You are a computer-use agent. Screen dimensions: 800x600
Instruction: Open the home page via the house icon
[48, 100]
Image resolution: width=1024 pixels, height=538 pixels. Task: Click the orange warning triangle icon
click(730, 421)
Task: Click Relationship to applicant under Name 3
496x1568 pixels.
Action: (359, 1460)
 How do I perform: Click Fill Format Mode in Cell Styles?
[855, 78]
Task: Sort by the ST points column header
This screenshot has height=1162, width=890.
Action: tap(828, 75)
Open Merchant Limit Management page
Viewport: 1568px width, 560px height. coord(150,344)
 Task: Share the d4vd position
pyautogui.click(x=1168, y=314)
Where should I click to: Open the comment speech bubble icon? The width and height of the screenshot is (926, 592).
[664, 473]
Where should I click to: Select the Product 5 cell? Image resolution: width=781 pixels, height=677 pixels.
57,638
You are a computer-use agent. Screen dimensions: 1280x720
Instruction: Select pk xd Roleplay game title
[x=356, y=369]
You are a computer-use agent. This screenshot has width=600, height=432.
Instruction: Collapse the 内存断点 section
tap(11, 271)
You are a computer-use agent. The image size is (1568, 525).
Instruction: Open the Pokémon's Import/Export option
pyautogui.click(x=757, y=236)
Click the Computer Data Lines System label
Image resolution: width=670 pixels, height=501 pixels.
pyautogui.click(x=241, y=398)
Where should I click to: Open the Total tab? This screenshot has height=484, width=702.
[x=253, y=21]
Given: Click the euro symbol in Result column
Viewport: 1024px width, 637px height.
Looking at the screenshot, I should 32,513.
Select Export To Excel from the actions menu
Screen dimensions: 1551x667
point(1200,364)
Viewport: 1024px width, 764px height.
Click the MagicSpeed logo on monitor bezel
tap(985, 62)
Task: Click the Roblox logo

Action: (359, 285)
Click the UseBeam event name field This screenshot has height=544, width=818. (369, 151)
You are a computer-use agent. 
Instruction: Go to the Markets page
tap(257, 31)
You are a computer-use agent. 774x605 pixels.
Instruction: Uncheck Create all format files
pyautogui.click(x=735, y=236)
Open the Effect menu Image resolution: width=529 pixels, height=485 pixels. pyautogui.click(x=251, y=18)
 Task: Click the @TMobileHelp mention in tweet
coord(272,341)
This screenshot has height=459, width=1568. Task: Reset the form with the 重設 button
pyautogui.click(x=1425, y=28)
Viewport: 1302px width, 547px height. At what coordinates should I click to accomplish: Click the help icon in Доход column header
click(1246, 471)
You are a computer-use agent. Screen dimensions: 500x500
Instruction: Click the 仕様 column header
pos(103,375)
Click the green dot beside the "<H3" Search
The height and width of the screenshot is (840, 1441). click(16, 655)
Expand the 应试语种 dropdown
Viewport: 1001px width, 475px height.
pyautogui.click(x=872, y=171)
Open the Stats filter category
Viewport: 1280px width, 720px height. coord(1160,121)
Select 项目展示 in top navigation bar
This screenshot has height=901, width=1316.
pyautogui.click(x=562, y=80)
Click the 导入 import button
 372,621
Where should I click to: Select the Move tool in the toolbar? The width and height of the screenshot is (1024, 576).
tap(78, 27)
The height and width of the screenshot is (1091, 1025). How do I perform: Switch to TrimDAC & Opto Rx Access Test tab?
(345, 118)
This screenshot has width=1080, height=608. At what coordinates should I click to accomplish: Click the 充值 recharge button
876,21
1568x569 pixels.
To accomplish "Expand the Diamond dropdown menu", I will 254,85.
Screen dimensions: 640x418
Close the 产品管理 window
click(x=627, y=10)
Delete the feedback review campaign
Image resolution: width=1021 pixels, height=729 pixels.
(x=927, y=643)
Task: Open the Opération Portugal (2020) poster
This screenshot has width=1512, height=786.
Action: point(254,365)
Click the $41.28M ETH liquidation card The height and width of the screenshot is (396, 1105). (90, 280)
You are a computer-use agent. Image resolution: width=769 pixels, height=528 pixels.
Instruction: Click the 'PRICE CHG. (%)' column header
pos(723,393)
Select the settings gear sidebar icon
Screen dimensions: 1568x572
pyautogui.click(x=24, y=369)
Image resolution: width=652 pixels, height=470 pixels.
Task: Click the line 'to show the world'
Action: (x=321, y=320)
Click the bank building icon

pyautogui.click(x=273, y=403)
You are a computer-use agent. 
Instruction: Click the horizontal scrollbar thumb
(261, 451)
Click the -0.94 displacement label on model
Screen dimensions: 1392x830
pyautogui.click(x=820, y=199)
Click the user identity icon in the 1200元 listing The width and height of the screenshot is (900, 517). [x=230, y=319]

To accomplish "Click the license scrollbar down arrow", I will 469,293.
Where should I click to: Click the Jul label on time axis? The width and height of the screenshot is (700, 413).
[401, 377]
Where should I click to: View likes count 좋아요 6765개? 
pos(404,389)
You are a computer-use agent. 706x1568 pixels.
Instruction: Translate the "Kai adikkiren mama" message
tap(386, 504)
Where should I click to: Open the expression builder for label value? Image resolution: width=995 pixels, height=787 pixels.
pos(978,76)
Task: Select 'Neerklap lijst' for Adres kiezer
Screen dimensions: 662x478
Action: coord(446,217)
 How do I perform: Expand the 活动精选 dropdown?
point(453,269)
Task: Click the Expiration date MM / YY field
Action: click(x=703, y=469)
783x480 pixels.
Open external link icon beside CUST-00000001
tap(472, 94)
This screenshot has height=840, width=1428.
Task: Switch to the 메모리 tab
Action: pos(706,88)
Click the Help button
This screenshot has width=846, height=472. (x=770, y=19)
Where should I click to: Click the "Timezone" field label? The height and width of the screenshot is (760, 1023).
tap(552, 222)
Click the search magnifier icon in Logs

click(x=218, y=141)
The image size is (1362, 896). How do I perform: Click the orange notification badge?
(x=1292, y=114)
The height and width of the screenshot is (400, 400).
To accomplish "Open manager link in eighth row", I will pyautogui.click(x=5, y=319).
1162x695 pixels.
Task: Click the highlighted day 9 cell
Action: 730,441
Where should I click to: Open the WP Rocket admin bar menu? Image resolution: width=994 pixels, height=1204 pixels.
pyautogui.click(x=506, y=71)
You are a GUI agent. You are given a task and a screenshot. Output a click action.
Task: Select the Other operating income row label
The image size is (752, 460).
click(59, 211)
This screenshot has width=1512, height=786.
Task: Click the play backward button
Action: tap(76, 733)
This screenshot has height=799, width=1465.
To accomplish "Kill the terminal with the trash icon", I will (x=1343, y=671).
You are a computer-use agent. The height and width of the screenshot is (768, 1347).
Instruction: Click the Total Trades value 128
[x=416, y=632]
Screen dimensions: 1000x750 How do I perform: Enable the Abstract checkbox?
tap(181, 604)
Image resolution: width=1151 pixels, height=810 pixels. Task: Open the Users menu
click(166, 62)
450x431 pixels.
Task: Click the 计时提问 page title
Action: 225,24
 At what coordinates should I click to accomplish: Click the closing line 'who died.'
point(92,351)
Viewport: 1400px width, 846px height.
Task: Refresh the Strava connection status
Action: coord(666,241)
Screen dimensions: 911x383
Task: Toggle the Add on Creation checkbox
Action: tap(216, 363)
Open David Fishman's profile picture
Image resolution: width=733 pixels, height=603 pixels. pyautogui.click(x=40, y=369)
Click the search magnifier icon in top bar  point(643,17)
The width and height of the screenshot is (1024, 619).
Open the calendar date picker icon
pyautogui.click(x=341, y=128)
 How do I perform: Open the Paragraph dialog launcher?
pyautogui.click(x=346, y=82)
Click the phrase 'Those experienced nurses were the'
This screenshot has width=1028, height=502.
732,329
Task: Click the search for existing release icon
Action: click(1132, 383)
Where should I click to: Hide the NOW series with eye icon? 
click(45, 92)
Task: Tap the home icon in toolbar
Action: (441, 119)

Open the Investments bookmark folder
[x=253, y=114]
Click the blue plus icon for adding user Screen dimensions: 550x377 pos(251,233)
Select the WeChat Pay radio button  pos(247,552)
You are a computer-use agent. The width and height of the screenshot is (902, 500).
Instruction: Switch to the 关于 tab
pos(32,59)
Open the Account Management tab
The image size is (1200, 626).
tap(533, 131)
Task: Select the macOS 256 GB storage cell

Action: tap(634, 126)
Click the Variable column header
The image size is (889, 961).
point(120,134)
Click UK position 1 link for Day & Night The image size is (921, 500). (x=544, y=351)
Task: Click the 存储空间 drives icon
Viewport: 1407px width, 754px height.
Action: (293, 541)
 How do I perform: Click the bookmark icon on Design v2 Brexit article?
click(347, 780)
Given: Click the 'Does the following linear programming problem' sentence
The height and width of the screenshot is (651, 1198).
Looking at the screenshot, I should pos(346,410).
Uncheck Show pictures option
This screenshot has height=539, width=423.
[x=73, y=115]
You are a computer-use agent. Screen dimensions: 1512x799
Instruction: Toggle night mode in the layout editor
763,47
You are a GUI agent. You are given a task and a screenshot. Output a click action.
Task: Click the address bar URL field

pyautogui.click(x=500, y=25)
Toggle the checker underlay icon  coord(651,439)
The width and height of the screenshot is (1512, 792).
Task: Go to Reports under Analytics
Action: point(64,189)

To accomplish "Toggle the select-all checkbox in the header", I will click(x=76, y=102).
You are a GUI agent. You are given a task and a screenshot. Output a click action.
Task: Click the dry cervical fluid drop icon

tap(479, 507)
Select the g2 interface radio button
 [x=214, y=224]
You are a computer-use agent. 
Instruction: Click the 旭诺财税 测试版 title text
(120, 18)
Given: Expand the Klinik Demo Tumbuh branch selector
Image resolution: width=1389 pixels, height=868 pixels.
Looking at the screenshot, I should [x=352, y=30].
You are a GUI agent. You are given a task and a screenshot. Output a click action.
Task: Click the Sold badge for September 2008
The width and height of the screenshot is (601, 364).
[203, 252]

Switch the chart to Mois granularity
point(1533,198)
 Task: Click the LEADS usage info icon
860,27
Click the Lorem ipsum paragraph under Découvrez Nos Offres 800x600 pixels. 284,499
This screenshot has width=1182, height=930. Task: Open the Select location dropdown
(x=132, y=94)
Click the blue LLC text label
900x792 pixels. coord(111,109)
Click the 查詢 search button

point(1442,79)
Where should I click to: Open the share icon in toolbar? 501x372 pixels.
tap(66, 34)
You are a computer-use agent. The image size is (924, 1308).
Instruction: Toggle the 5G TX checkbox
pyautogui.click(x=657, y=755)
* * * * * * *
The answer must be the lines from the one containing "Task: Click the Sold badge for September 2008" through the last line of the records, copied exactly, with nothing else.

Task: Click the Sold badge for September 2008
The width and height of the screenshot is (601, 364).
[203, 252]

Switch the chart to Mois granularity
point(1533,198)
 Task: Click the LEADS usage info icon
860,27
Click the Lorem ipsum paragraph under Découvrez Nos Offres 800x600 pixels. 284,499
This screenshot has width=1182, height=930. Task: Open the Select location dropdown
(x=132, y=94)
Click the blue LLC text label
900x792 pixels. coord(111,109)
Click the 查詢 search button

point(1442,79)
Where should I click to: Open the share icon in toolbar? 501x372 pixels.
tap(66, 34)
You are a computer-use agent. The image size is (924, 1308).
Instruction: Toggle the 5G TX checkbox
pyautogui.click(x=657, y=755)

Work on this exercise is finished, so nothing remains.